Now, Mohammed is busy working on a municipal development plan and a transportation master plan in her position as director of planning and engineering for the town of Beaumont.
“All our policies and municipal plans are designed through a climate-change adaptation and mitigation lens,” Mohammed says. “So, building up instead of out, and Beaumont [launched] a regional transit system with commuter service into Edmonton.”
Prior to her current position, she worked for Leduc County – she created a workbook and a workshop with the Canadian Institute of Planners (CIP) that instructed students at the University of Alberta’s Faculty of Extension about ways to build a climate-change adaptation strategy. She’s still an instructor at the University of Alberta’s Faculty of Extension, and also the president of the CIP, which she represented at the prestigious United Nations Habitat III Conference in Ecuador last year.

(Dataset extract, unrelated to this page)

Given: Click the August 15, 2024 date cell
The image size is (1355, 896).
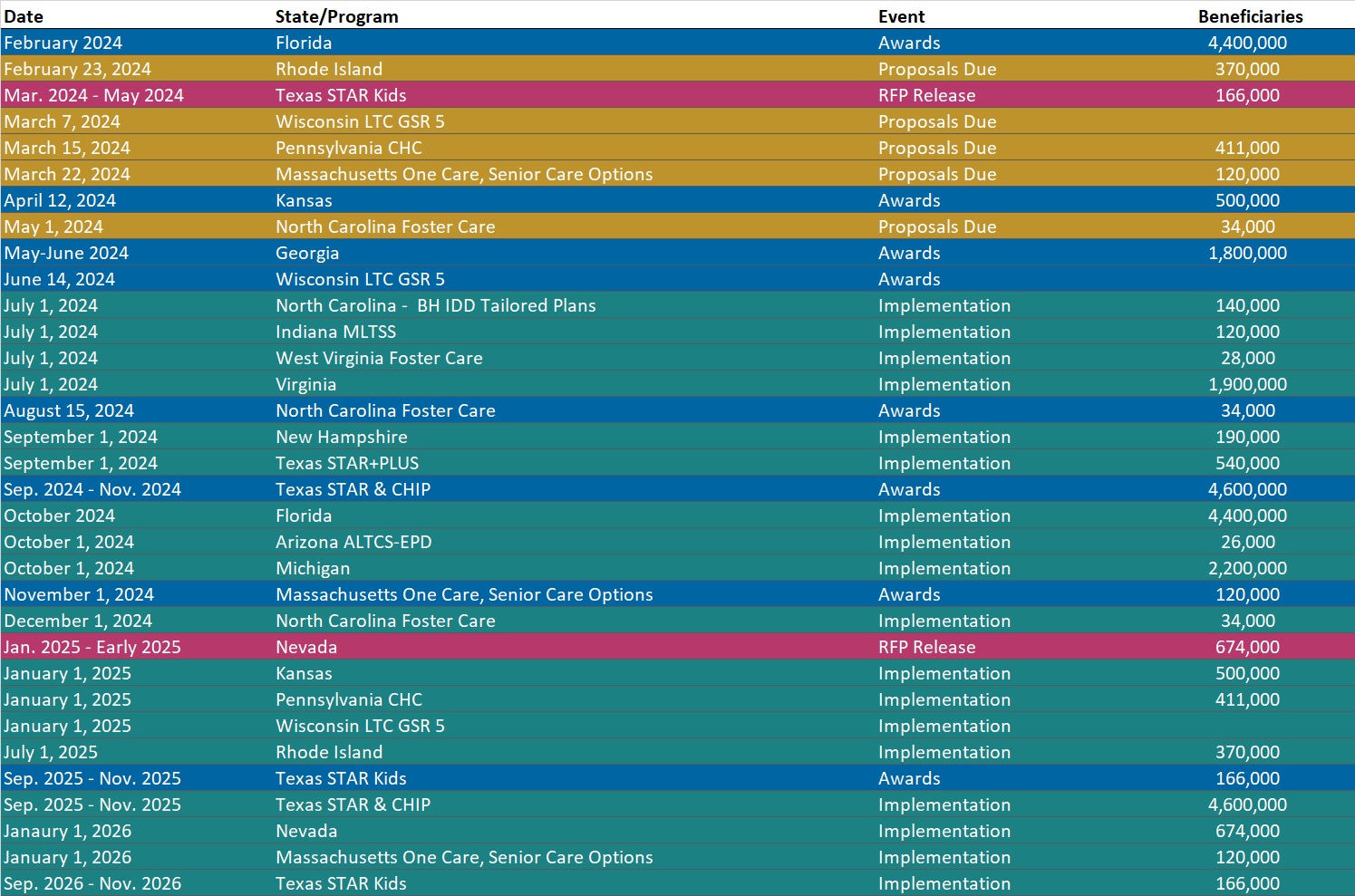Looking at the screenshot, I should (69, 410).
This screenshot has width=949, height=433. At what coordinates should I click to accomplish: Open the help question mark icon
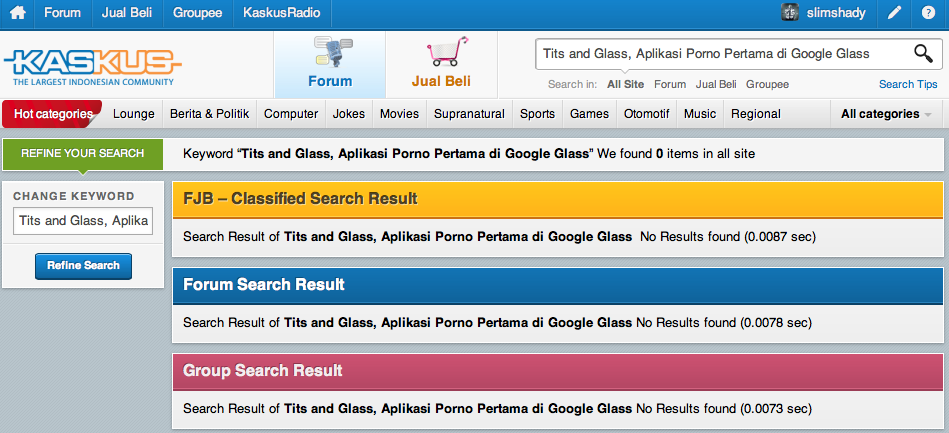click(928, 14)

Engagement is at the core of her everyday work. Her team worked with the community and stakeholders to land on a municipal development plan for Beaumont. And she developed a partnership with the U of A involving students with planning projects for the town, including a parking study, used to guide a development.
“As a general philosophy, I want to make sure anywhere that I work, I leave it a better community than when I came – in terms of built form, cultural opportunities, policy, and all that,” Mohammed says.